> Your instructions: From the entries below, write out exactly the lines between the line holding "You are a GUI" and the line holding "This screenshot has height=389, width=1029.", inclusive, excluding any pictures.

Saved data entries

---*---

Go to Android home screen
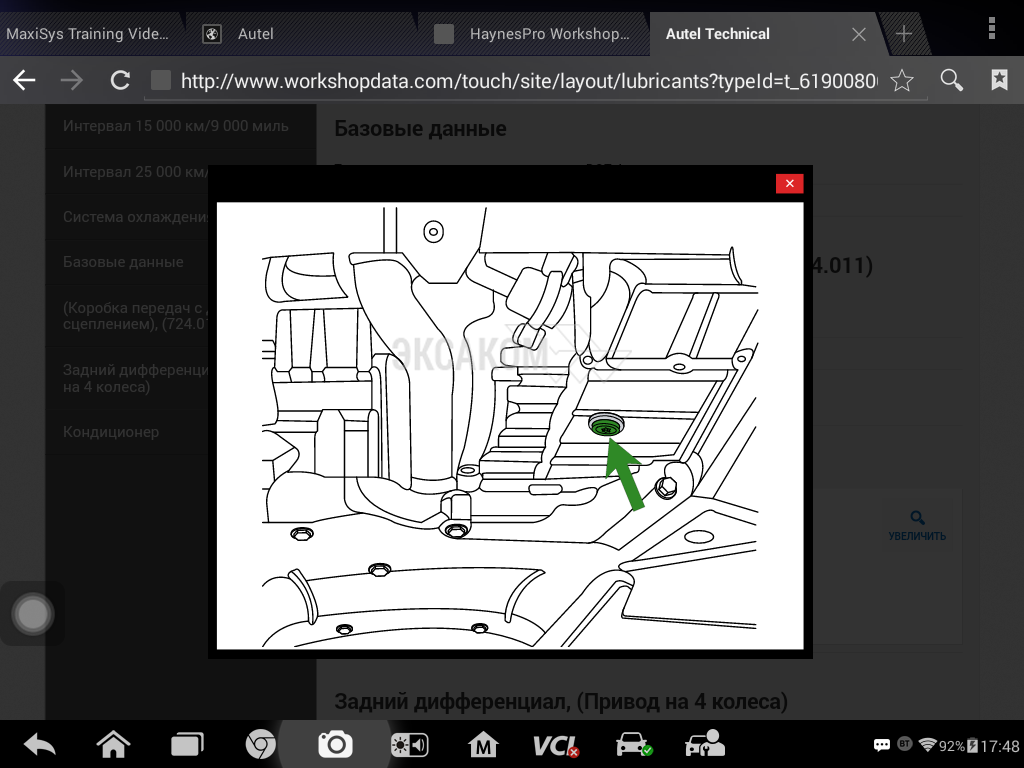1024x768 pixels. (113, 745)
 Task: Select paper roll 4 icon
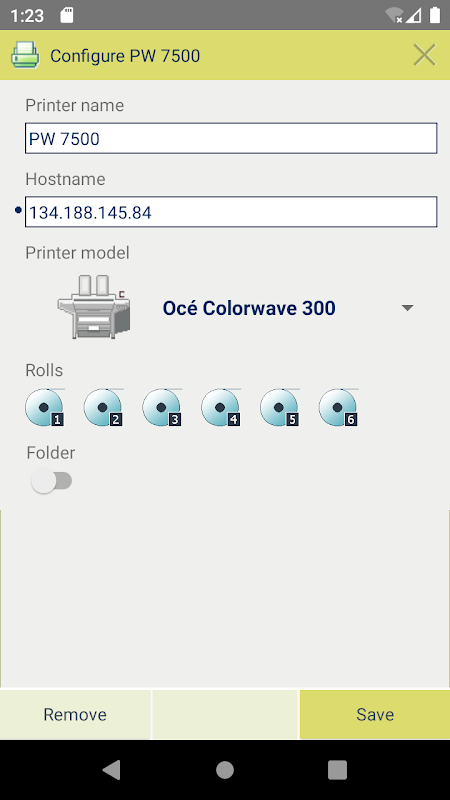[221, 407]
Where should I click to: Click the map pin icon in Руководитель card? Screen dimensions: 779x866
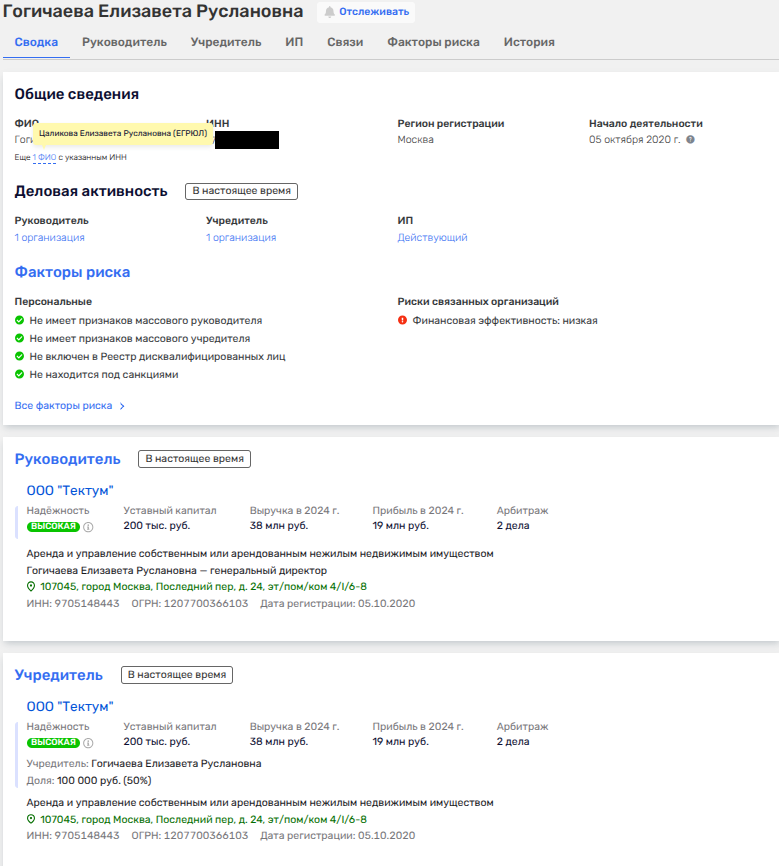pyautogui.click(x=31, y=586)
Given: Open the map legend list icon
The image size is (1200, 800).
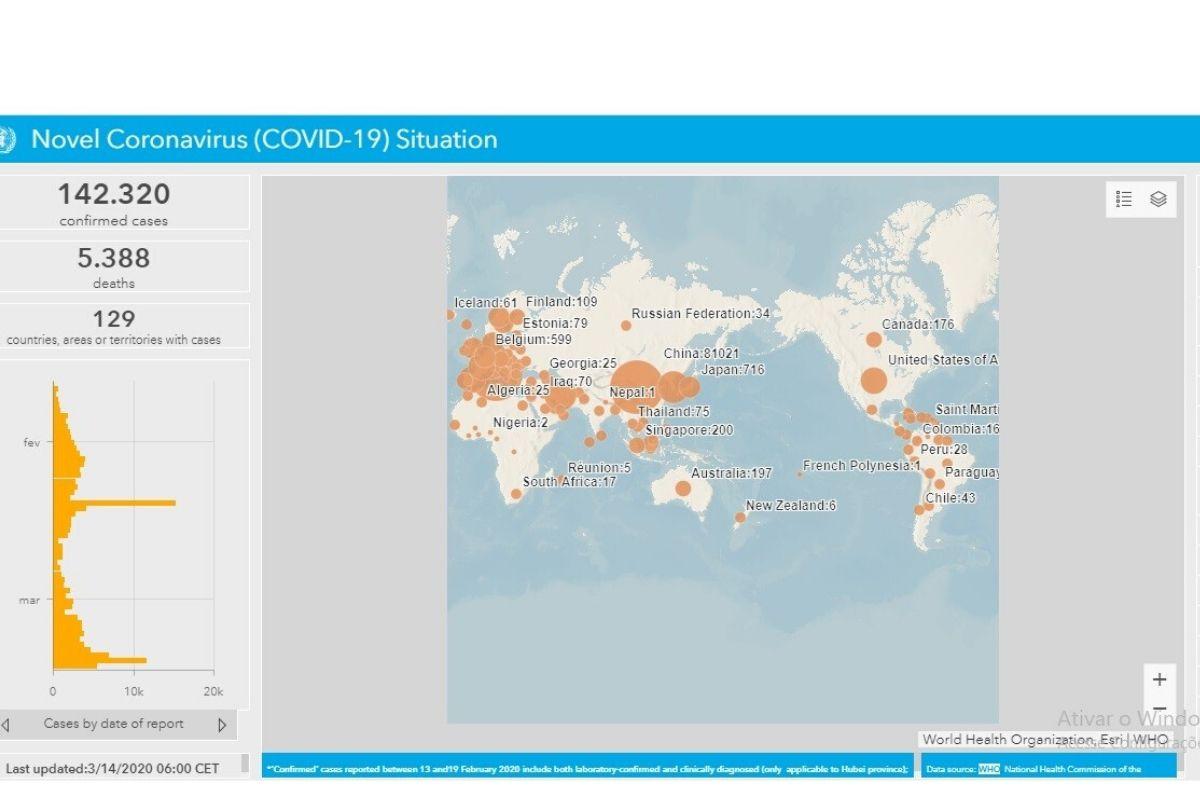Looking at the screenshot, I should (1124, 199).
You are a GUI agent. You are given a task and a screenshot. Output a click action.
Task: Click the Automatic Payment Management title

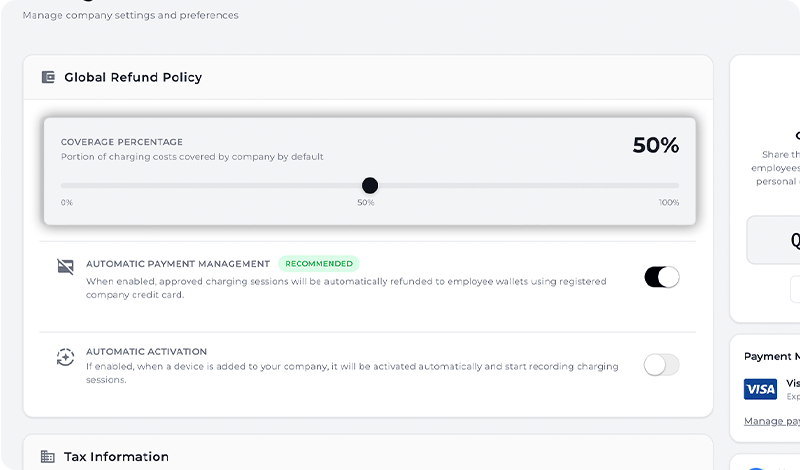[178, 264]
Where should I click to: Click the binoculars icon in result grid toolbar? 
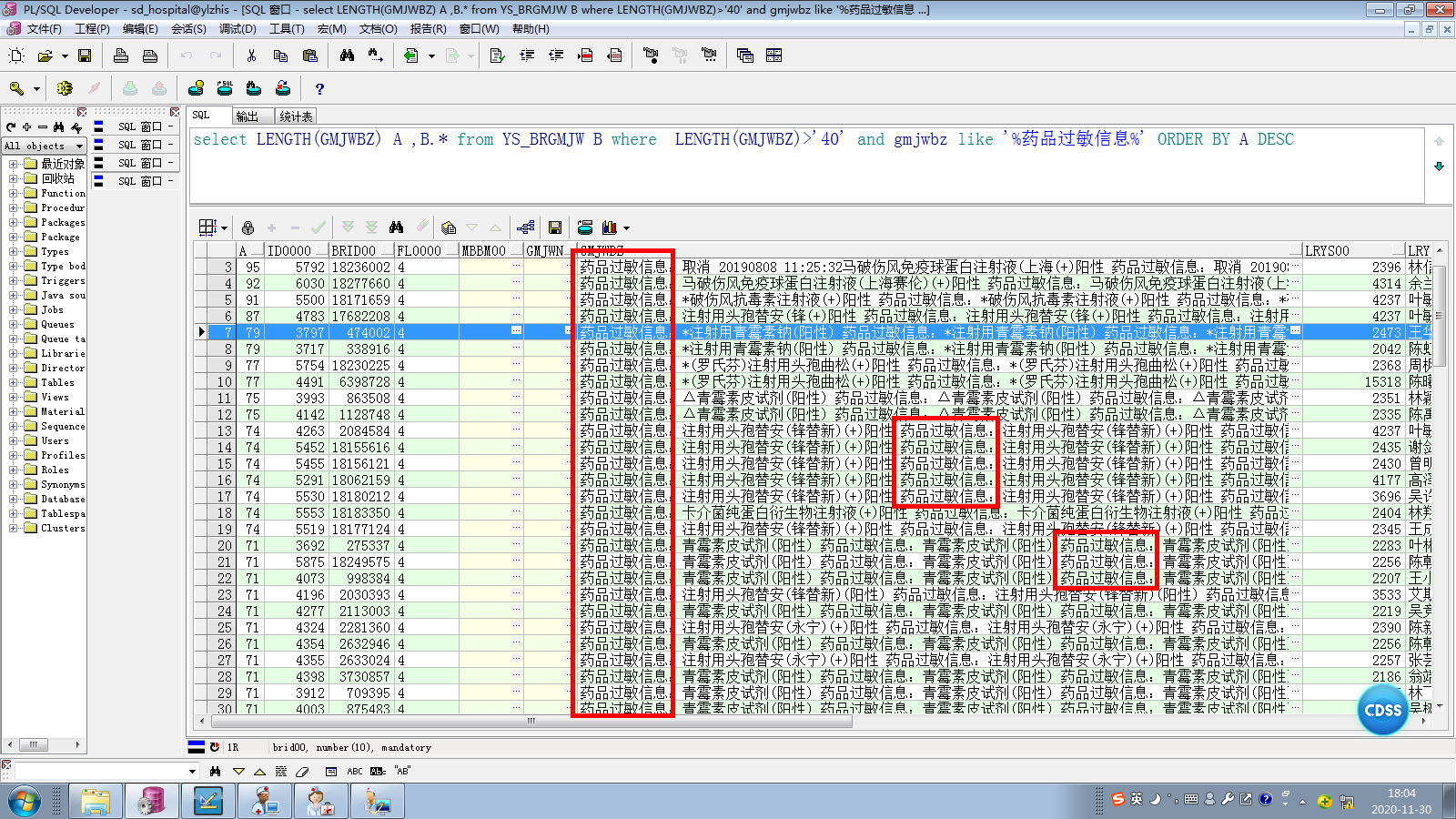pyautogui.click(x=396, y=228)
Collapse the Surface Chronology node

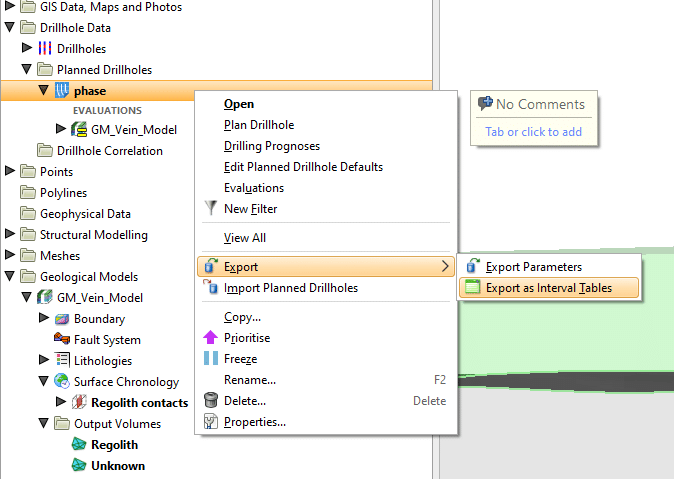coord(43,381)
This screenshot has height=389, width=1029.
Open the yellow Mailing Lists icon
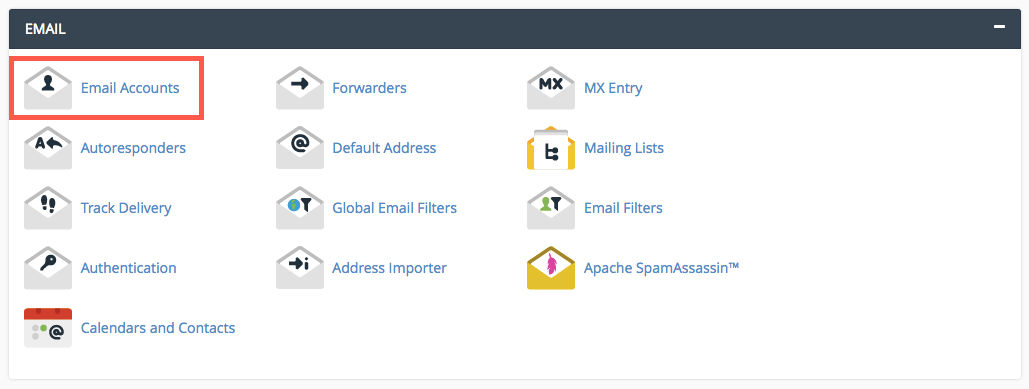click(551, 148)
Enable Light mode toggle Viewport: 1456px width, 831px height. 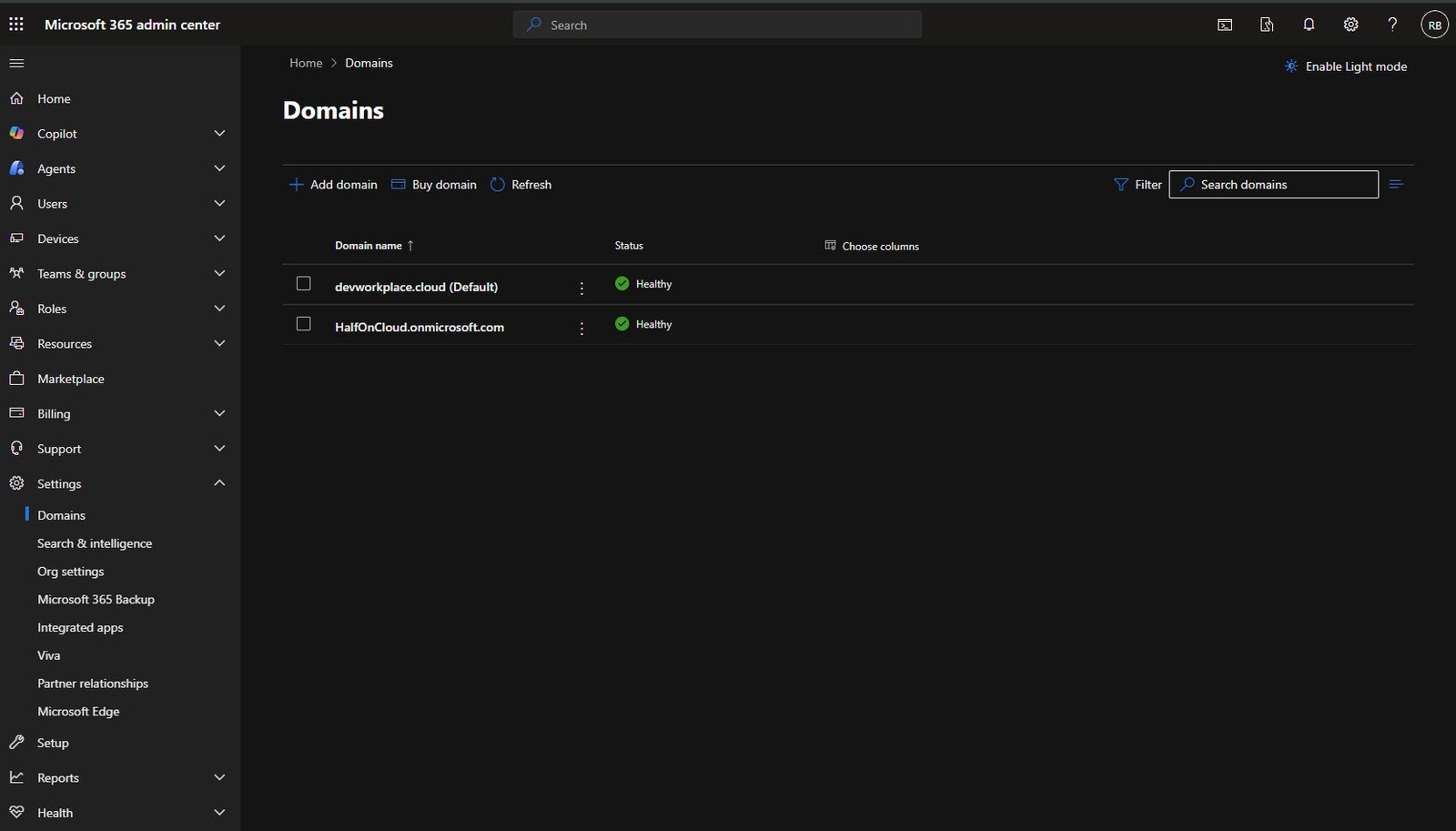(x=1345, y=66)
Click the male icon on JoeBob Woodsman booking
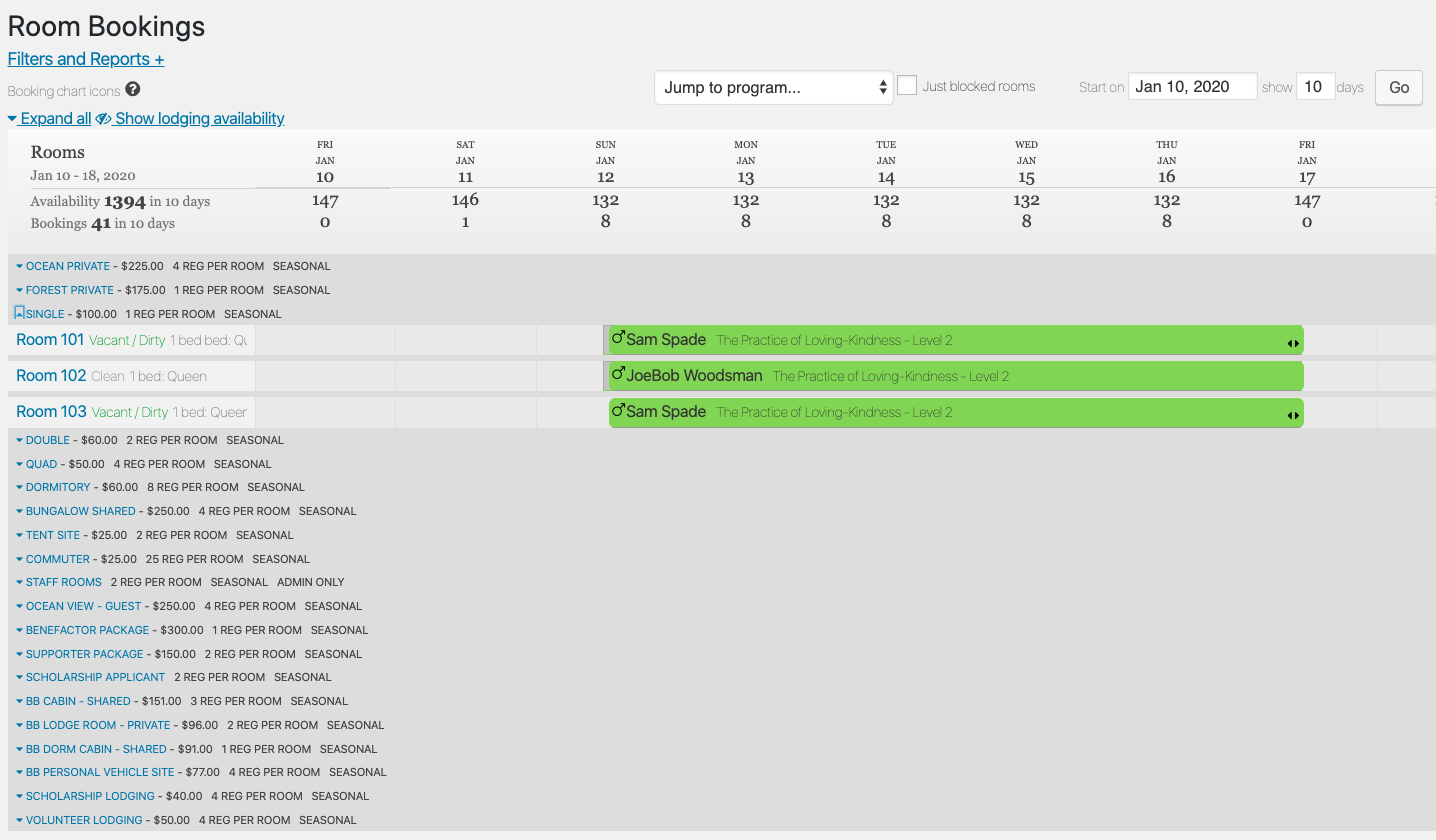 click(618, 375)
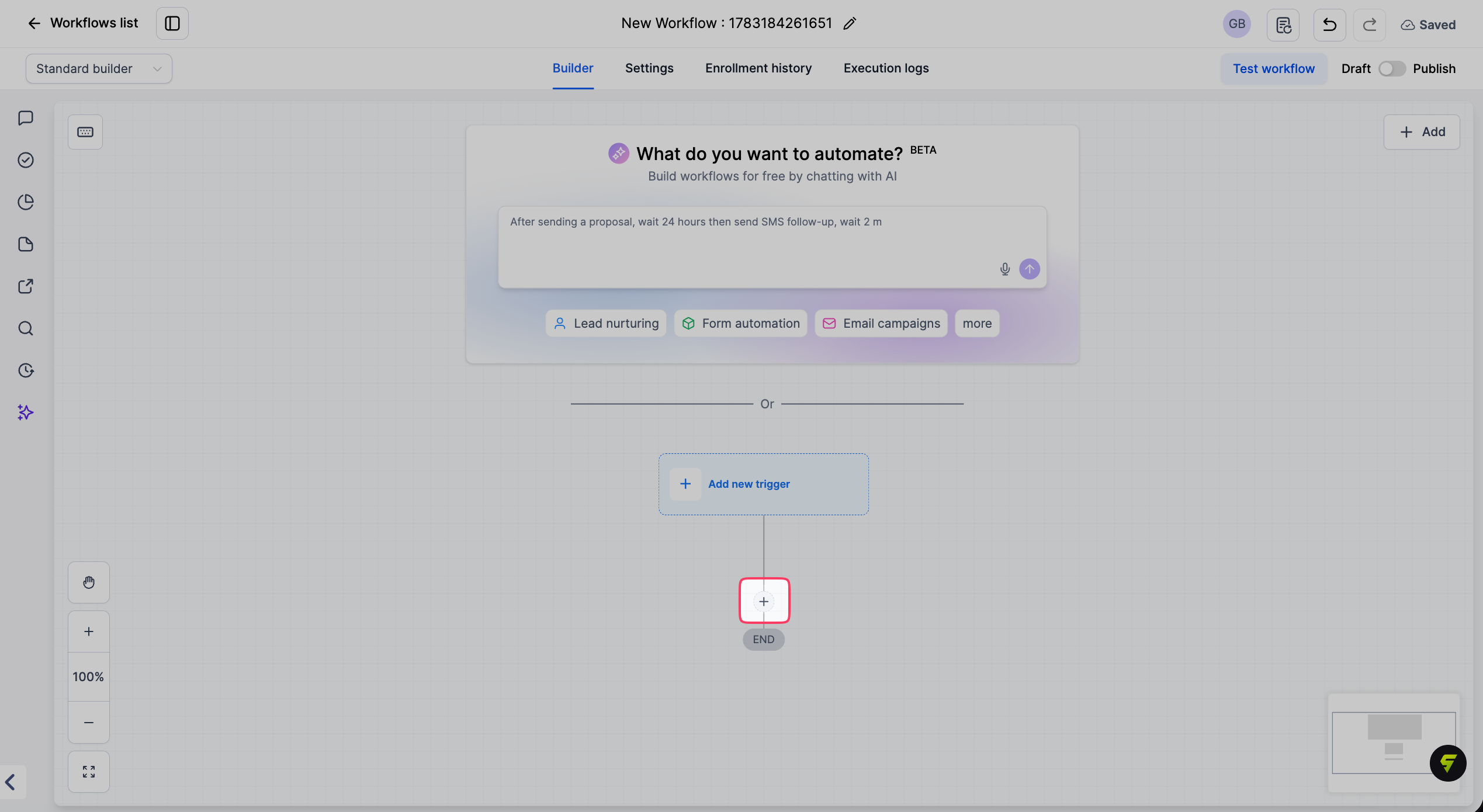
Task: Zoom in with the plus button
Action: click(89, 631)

---*---

> Solution for this exercise:
You are a GUI agent. You are given a task and a screenshot. Output a click action.
Task: Click the Automatic Payment Management title

[178, 264]
Where should I click to: Click the binoculars icon in result grid toolbar? 
pyautogui.click(x=396, y=228)
Collapse the Surface Chronology node

coord(43,381)
This screenshot has height=389, width=1029.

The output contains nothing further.